Driven by soaring costs for food and energy, inflation is at its highest in at least five years. The International Monetary Fund predicts annual inflation for the region will reach 8.1% by the end of the year, compared with 6.3% in 2007. And official numbers may mask the true severity of the problem. Argentina reported 12-month inflation of 9.2% in June, but most analysts say the government statistics office keeps figures artificially low and that inflation could be at 25%.

With growth in China and India driving demand for a variety of commodities, much of the price pressure is outside the control of any one nation. But economists warn that unless Latin governments cut back on spending and pursue inflation targets through measures like interest rate hikes, they could ingrain price increases into their economies.

No Hyperinflation

The impact would be particularly harsh for the region's poor. They already struggle to buy the basics, have little disposable income to act as a cushion, and often work in such unsalaried positions as street vendors or maids, without the benefit of wage increases. Poverty figures have declined substantially for Latin America in recent years; according to the U.N., a fifth of the region now lives on less than $2 a day, compared with a quarter a decade ago. Entrenched inflation could reverse that trend.

"We need to bring inflation down in a reasonable time frame," says Anoop Singh, the IMF's Western Hemisphere director. "If Latin America settles into an inflation rate higher than it has been, the difference, however small, will have a huge effect on poverty."

For now, the problem is a far cry from the hyperinflation of the 1970s and '80s. Then, oil shocks and a crippling debt crisis pushed inflation as high as 12,000% in Bolivia and 13,000% in Nicaragua. With countries reeling from the experience, a consensus emerged across the political spectrum that paved the way for IMF technical advice and bailout programs that emphasized fiscal restraint and savvy monetary policy. The result: Annual inflation fell to single digits in recent years from an annual regional average of more than 500% in 1990.

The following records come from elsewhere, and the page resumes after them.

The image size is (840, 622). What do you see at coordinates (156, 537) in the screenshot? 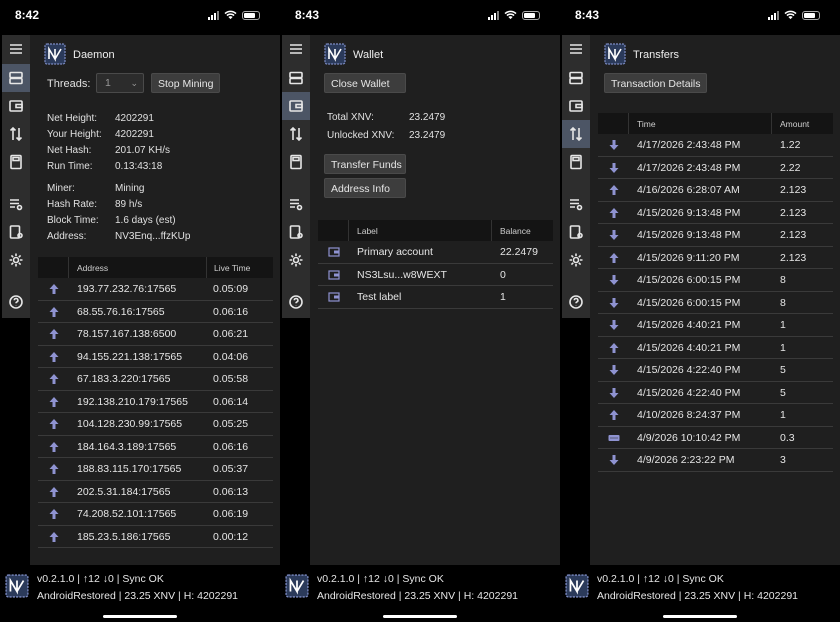
I see `table-row: 185.23.5.186:17565 0.00:12` at bounding box center [156, 537].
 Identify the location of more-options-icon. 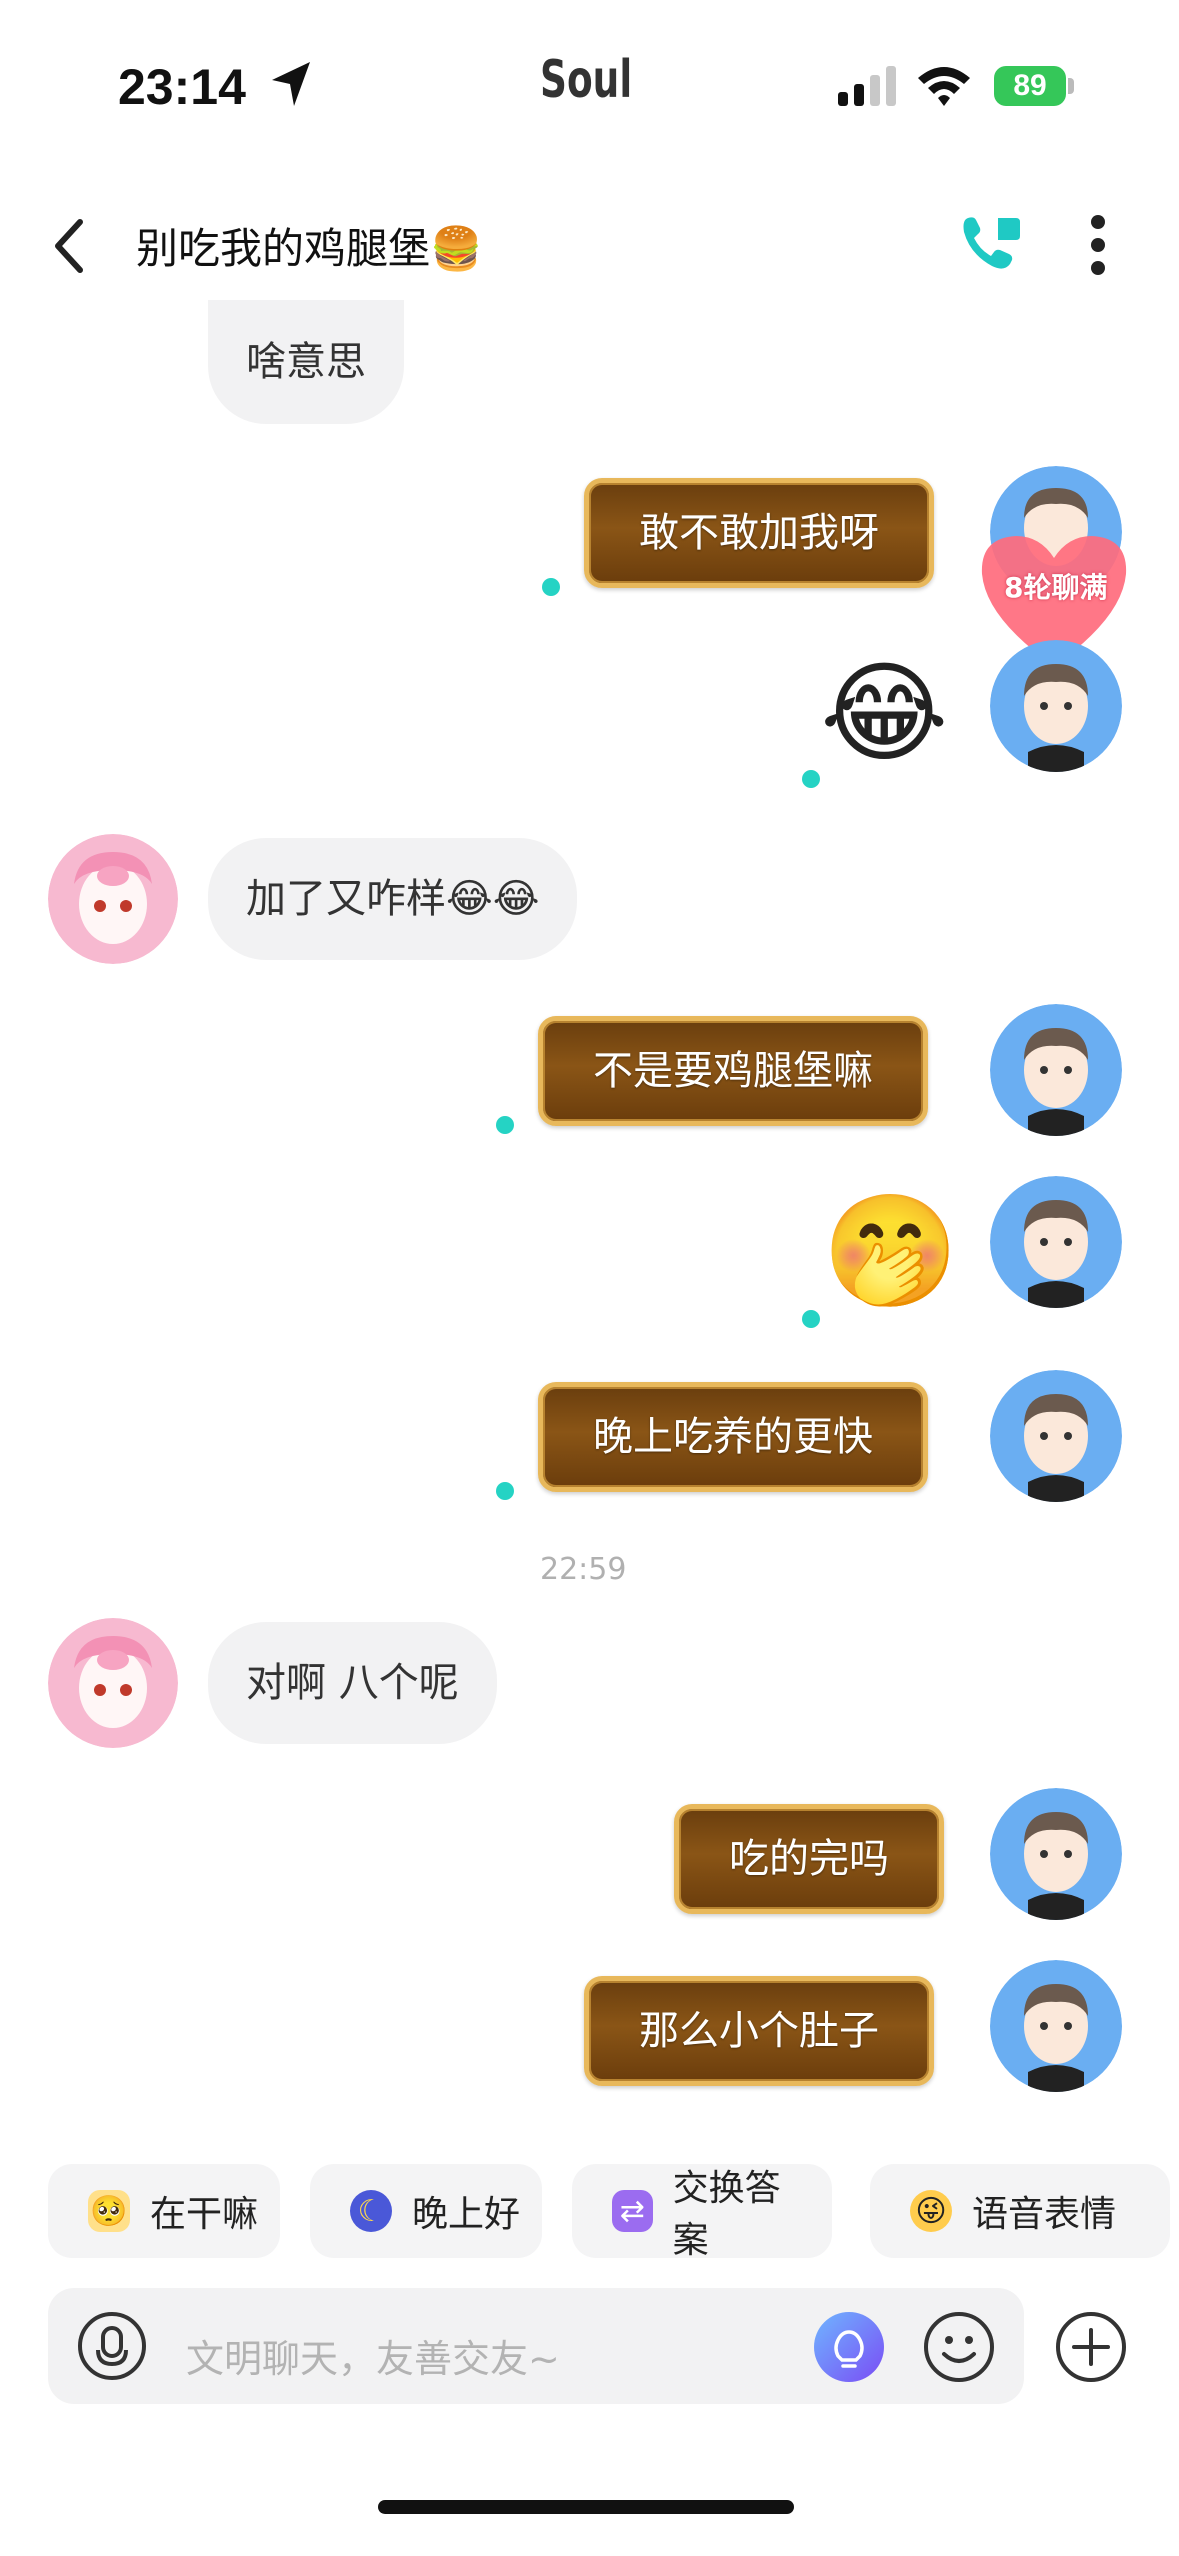
(1098, 245).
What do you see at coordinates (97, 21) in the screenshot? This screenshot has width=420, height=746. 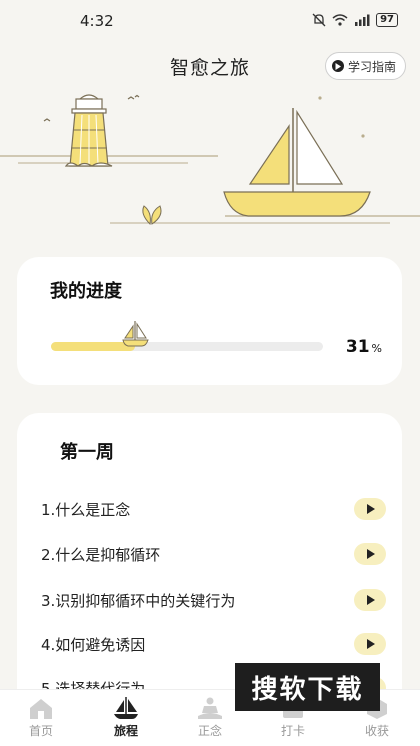 I see `status-time: 4:32` at bounding box center [97, 21].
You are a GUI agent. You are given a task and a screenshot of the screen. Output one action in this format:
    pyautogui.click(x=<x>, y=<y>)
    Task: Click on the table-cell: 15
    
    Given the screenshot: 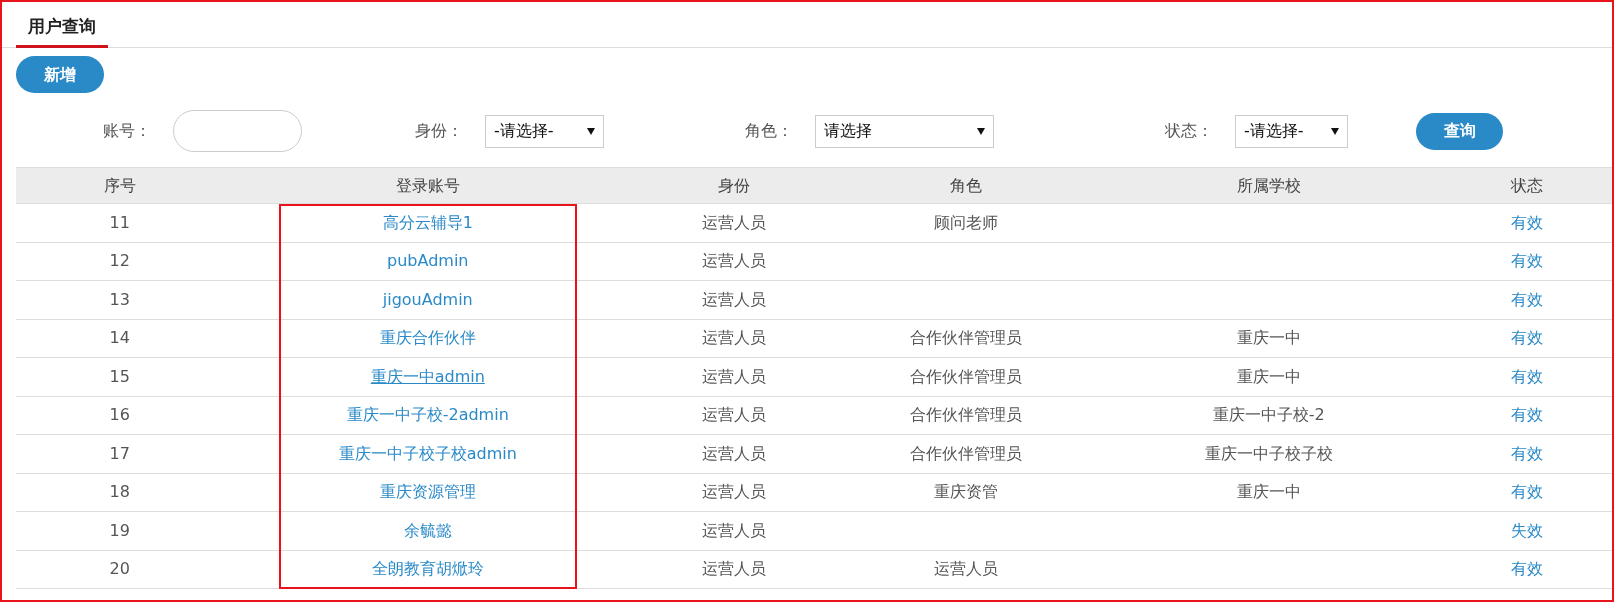 What is the action you would take?
    pyautogui.click(x=120, y=376)
    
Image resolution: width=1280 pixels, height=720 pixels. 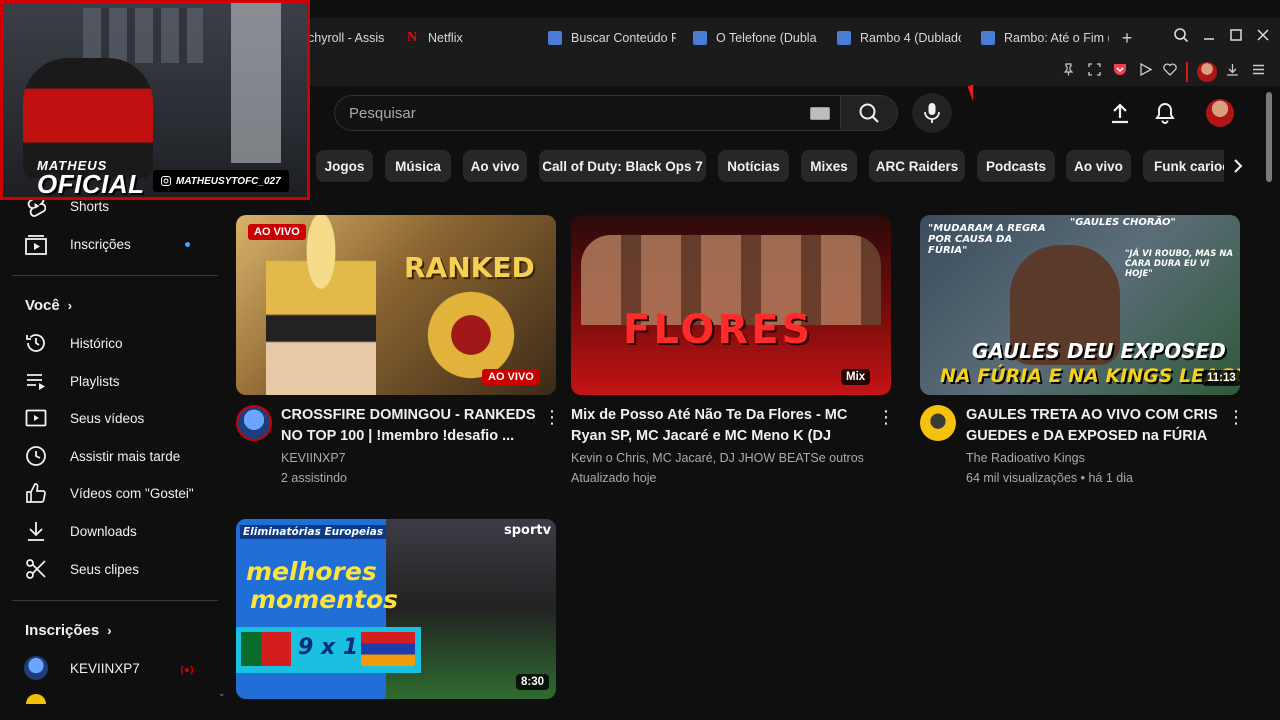 I want to click on sidebar-item-downloads: Downloads, so click(x=80, y=531).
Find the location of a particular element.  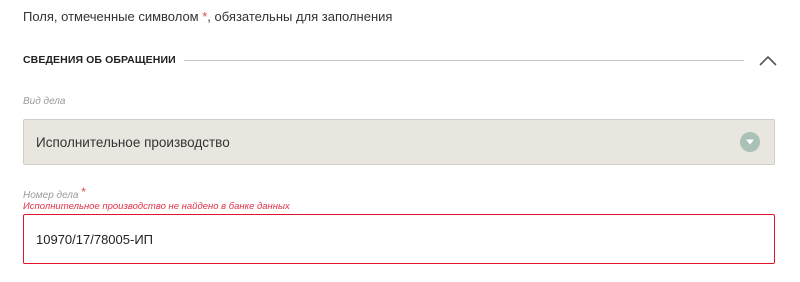

case-type-label-text: Вид дела is located at coordinates (44, 102).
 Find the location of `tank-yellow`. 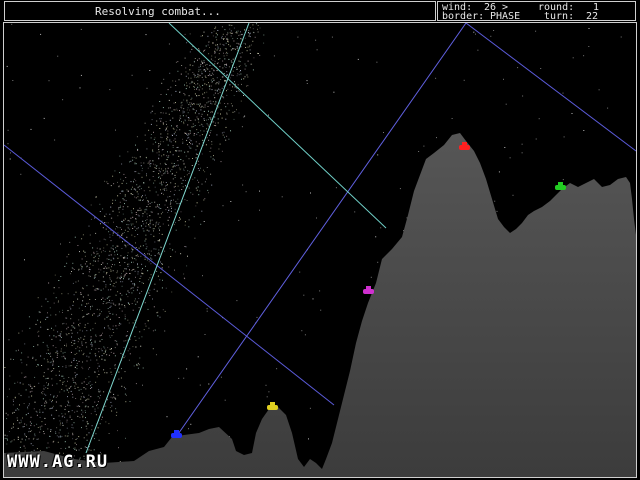

tank-yellow is located at coordinates (272, 406).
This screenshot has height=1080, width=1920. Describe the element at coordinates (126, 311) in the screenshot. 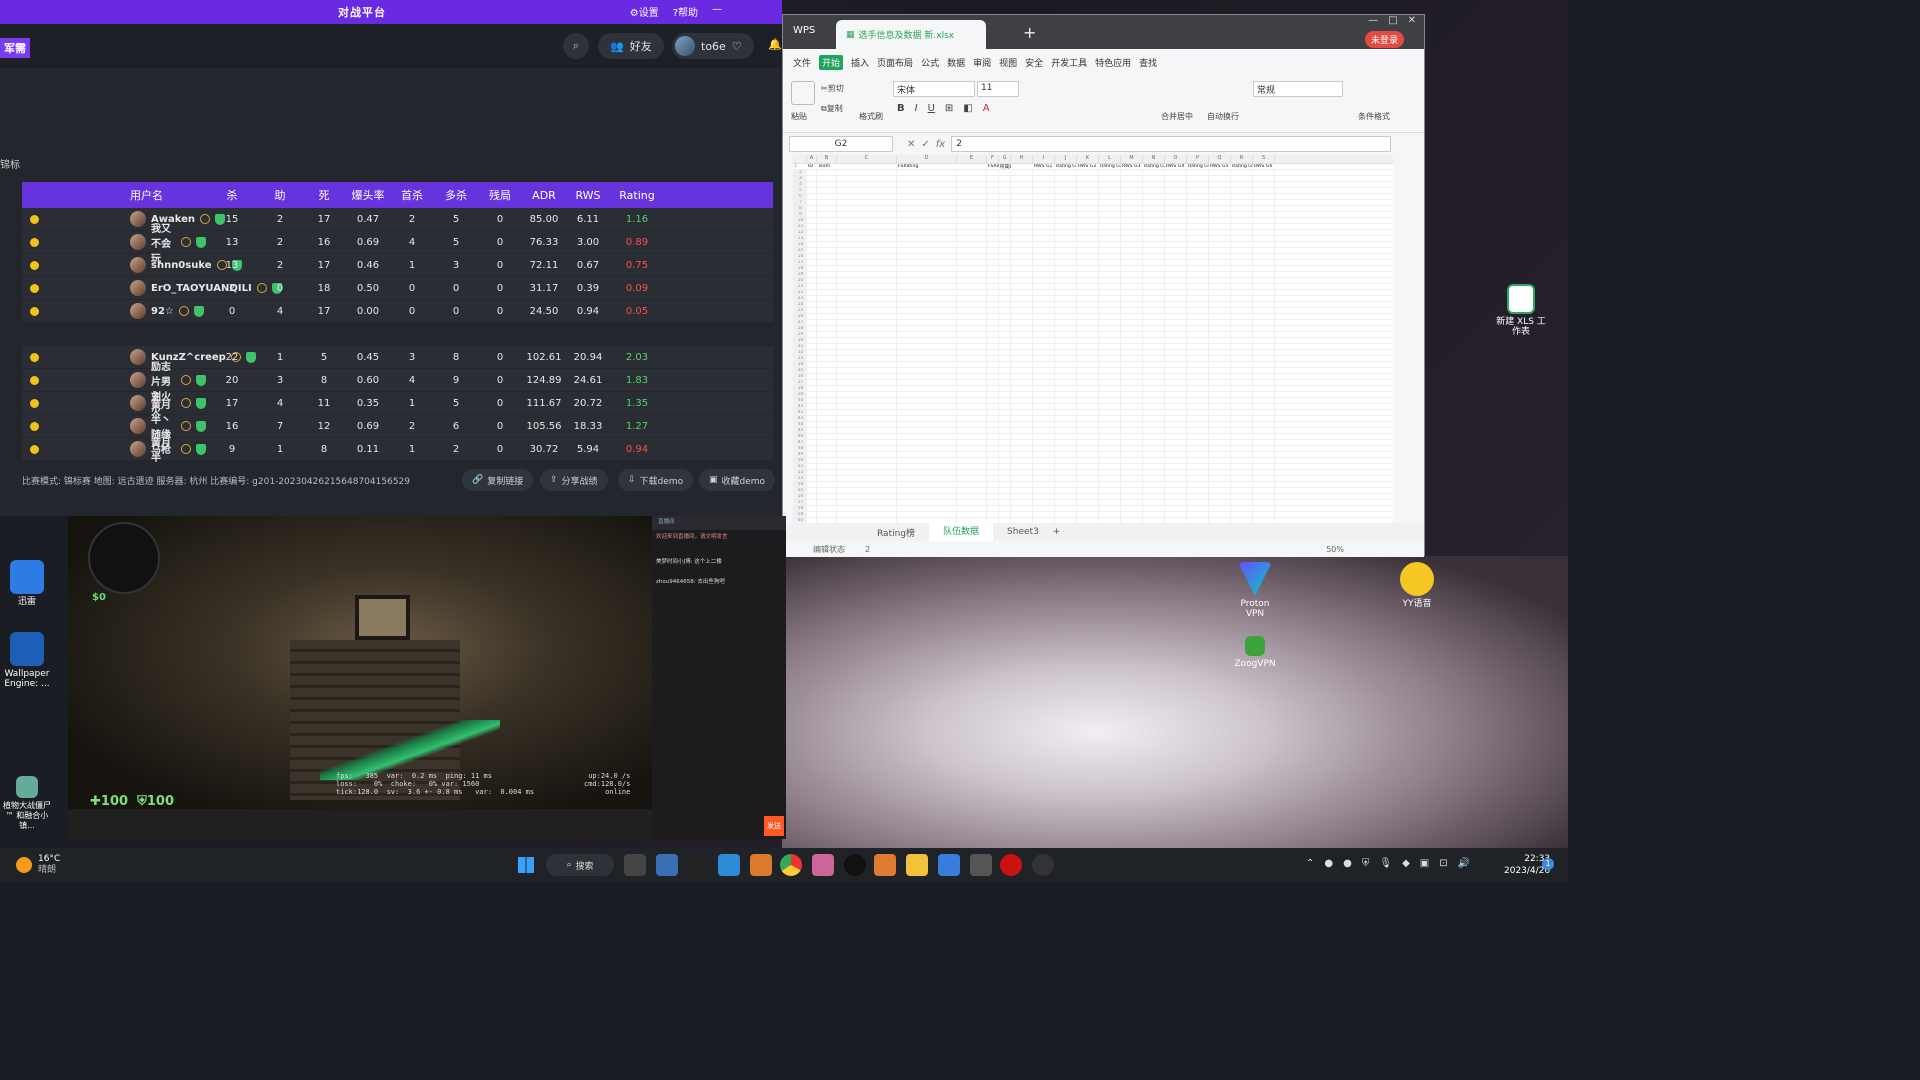

I see `player-name: 92☆` at that location.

"It's a different movie," says Alfredo Coutiño, Latin America senior economist at Moodys.com (MCO). "Latin America is not facing hyperinflation."

Hiking Interest Rates

Grim memories of daily price changes are deeply rooted in the region's psyche. No one wants a repeat, so voters largely don't mind governments hiking interest rates, even at the cost of lower economic growth. Brazil, Chile, Colombia, Mexico, and Peru are all either raising rates or are about to do so. Brazil, Peru, and Mexico have had the most success, although only Brazil has kept inflation within its target band, with an annual rate of 6.06% in June. Brazil's central bank is expected to raise interest rates on July 23. The move would be its third consecutive rate hike since the bank began tightening monetary policy in April. The benchmark rate currently stands at 12.25%; analysts expect the bank to hike it as high as 13%.